◆ **ASSIGNED TASK**: Copy out exactly, from the entries that follow, the line holding "This screenshot has width=422, height=691.", the line holding "Given: Click the 19:00 time axis label", and all lines between them, but no pictures.

━━━━━ AVAILABLE DATA ━━━━━

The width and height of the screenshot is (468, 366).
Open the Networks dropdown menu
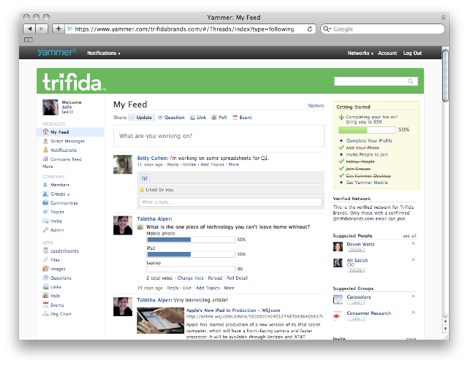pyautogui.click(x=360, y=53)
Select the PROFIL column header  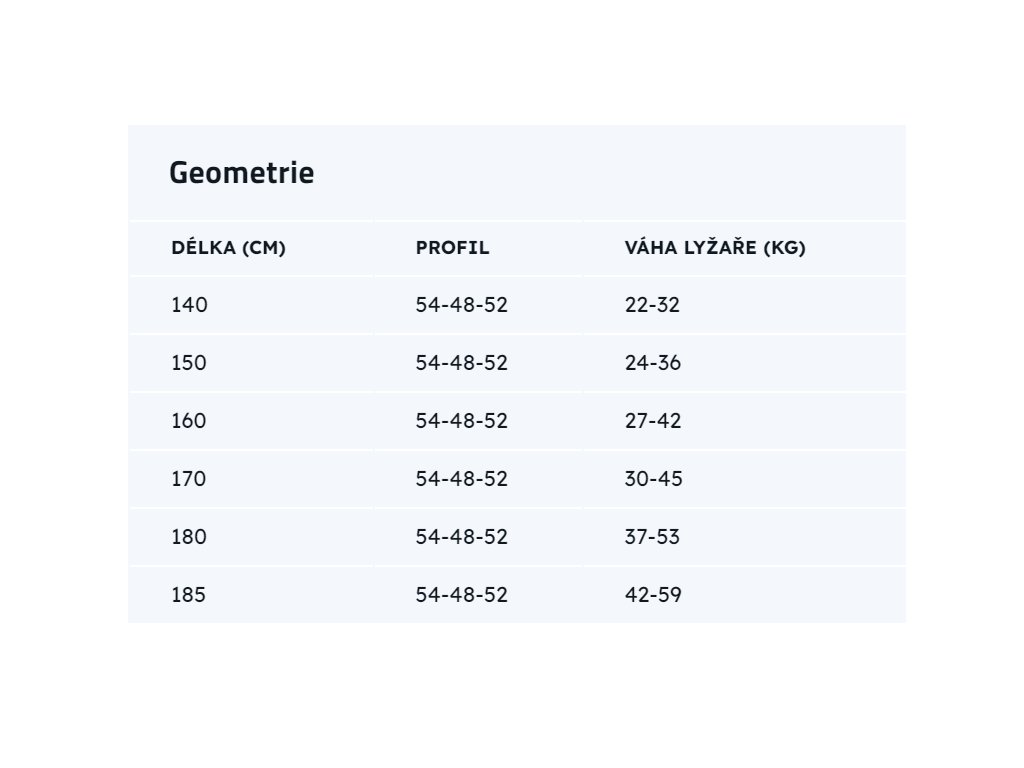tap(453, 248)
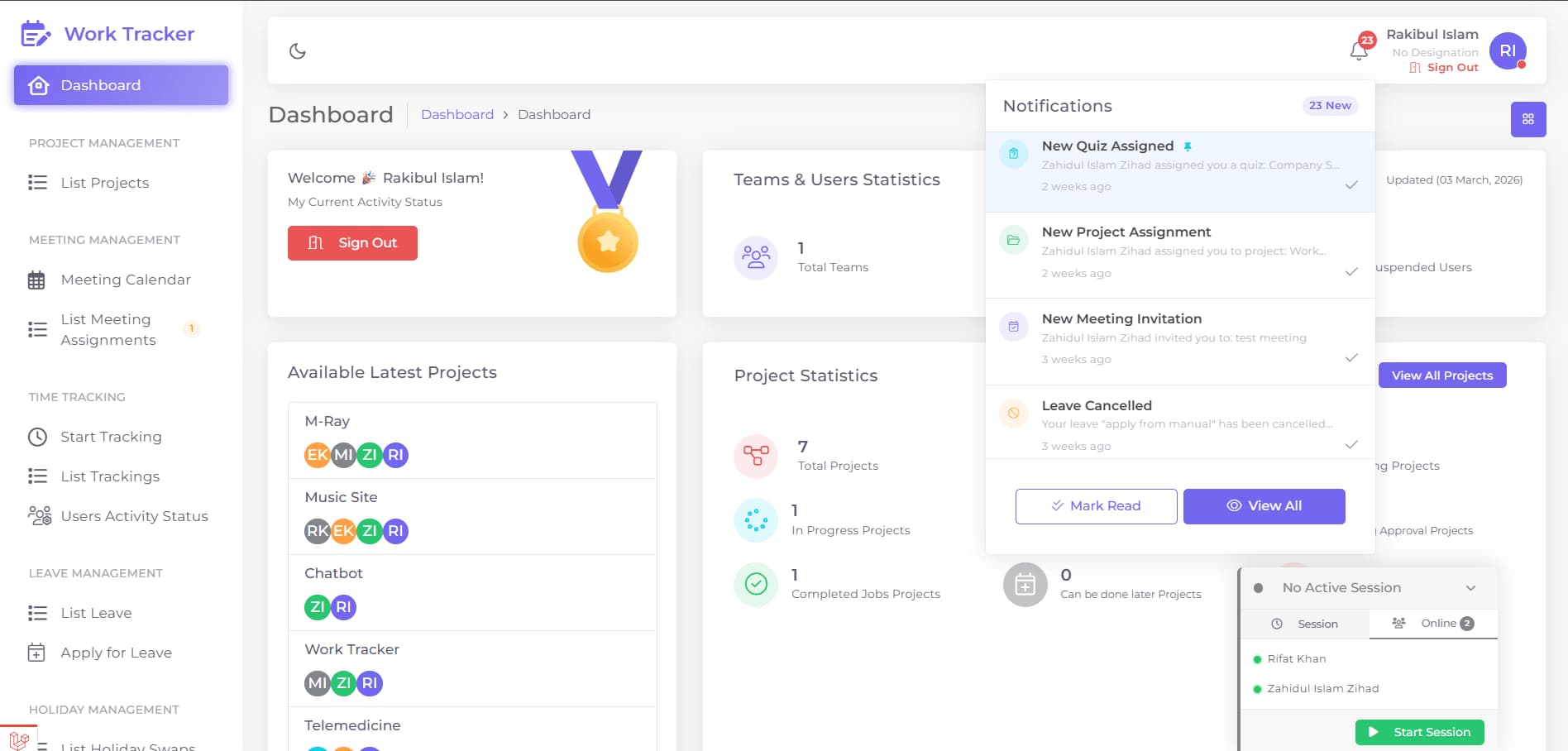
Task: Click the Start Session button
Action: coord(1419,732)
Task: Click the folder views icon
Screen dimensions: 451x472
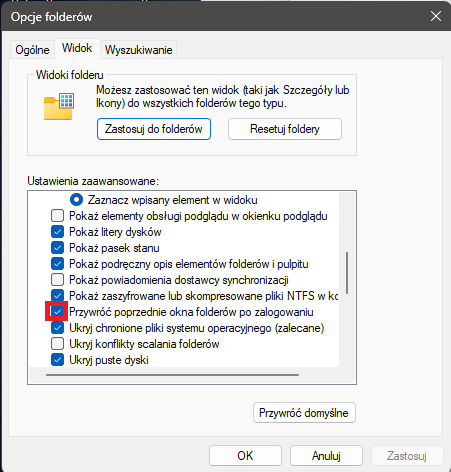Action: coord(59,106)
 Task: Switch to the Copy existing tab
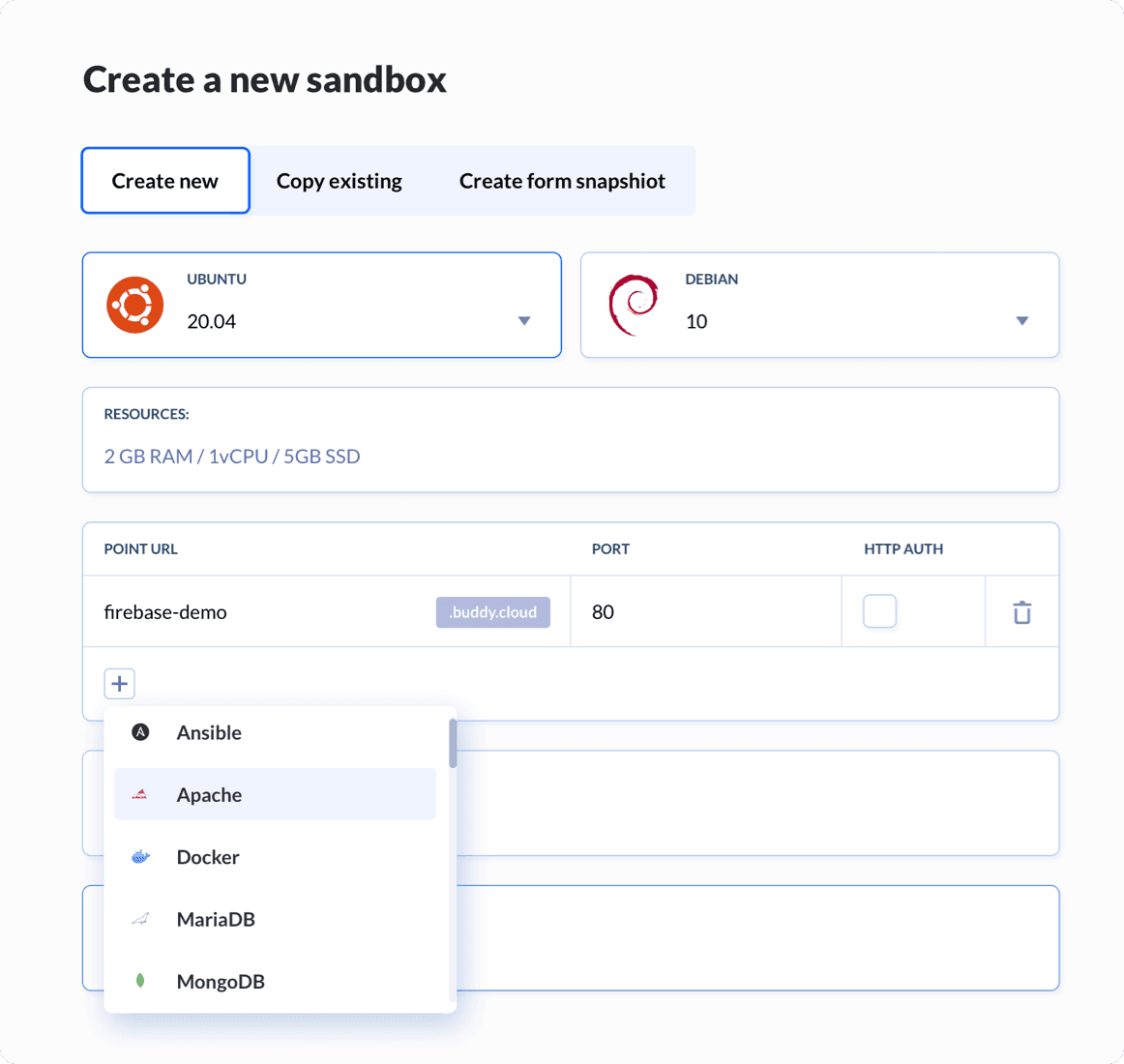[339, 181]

━━━━━
━━━━━ AVAILABLE DATA ━━━━━

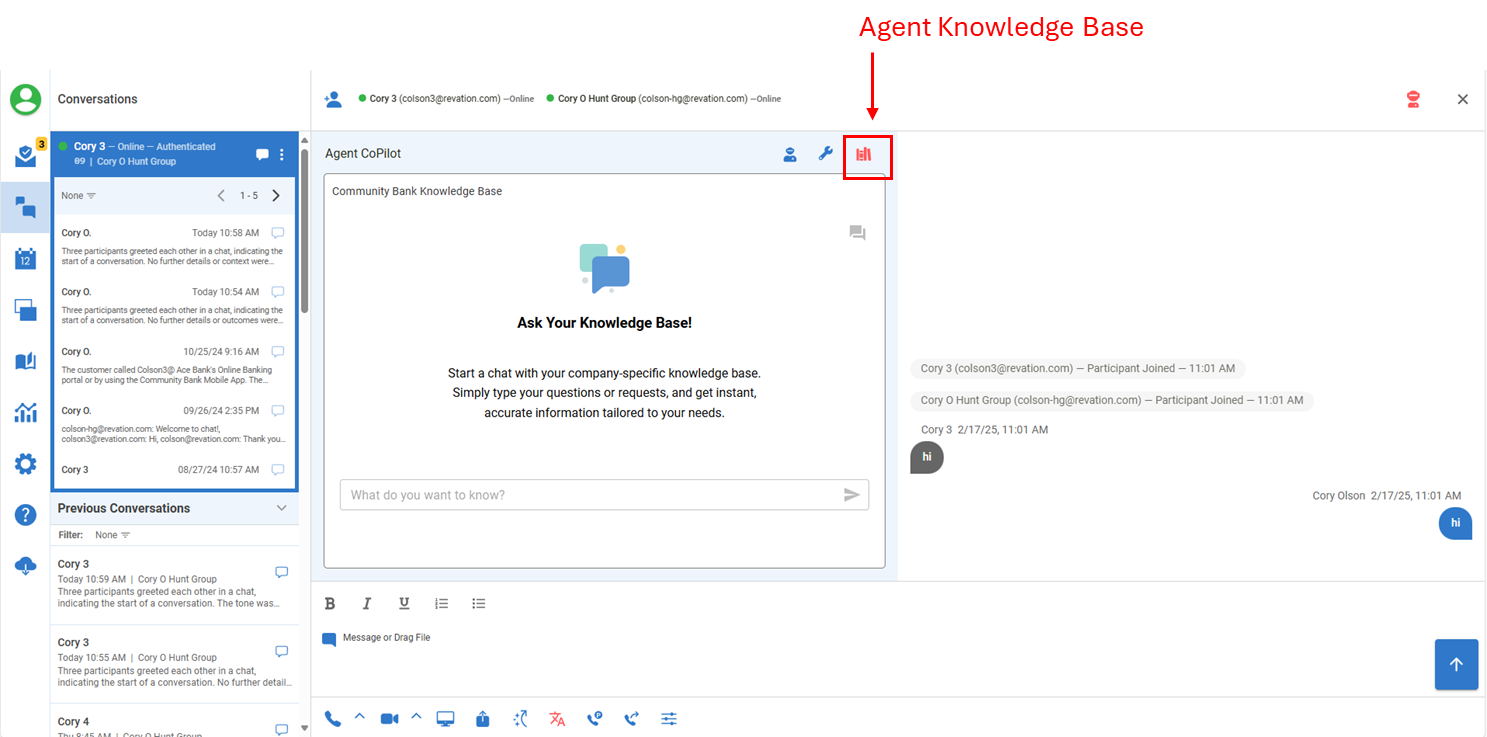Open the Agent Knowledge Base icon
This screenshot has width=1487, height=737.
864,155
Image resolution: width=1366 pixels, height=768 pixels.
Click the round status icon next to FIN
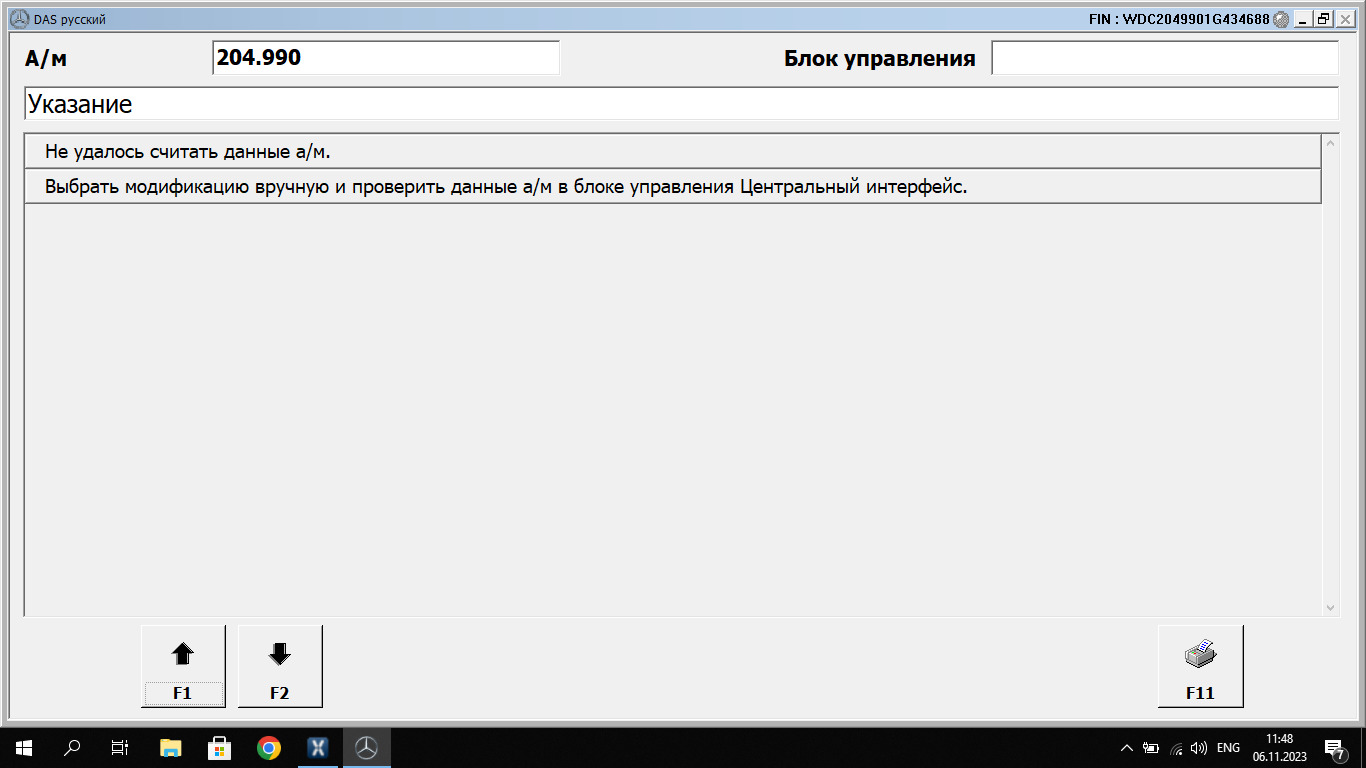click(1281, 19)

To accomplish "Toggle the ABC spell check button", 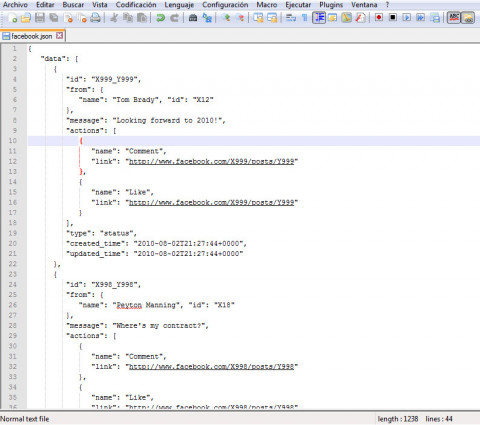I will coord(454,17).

━━━━━
━━━━━ AVAILABLE DATA ━━━━━

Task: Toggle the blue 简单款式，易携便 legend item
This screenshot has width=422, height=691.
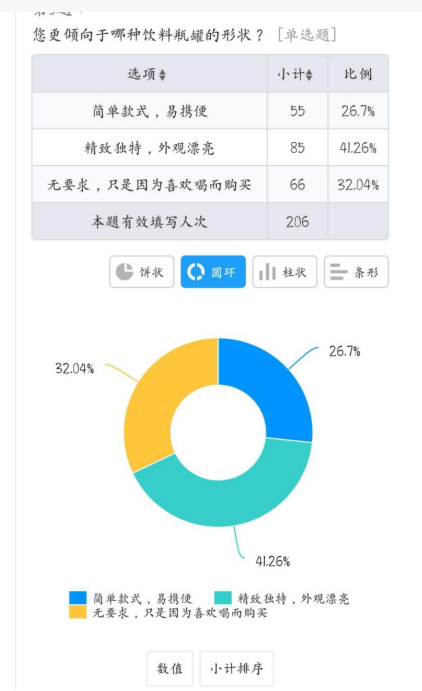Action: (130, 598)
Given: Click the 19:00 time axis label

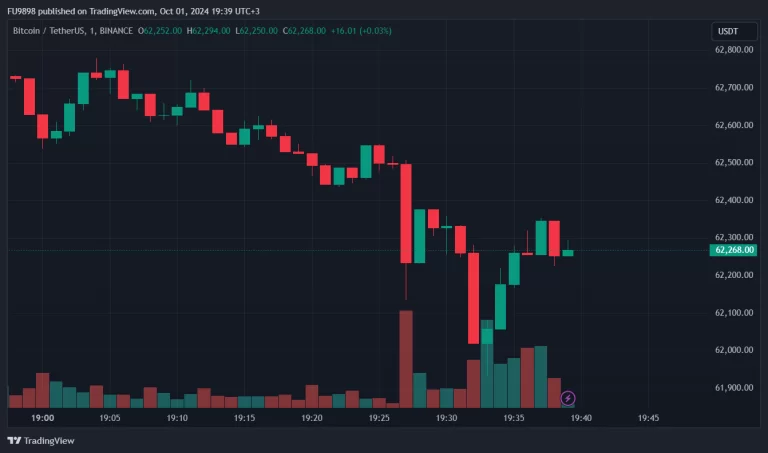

━━━━━

◆ **OUTPUT FOR THIS TASK**:
This screenshot has width=422, height=691.
Action: (130, 598)
Given: Click the 19:00 time axis label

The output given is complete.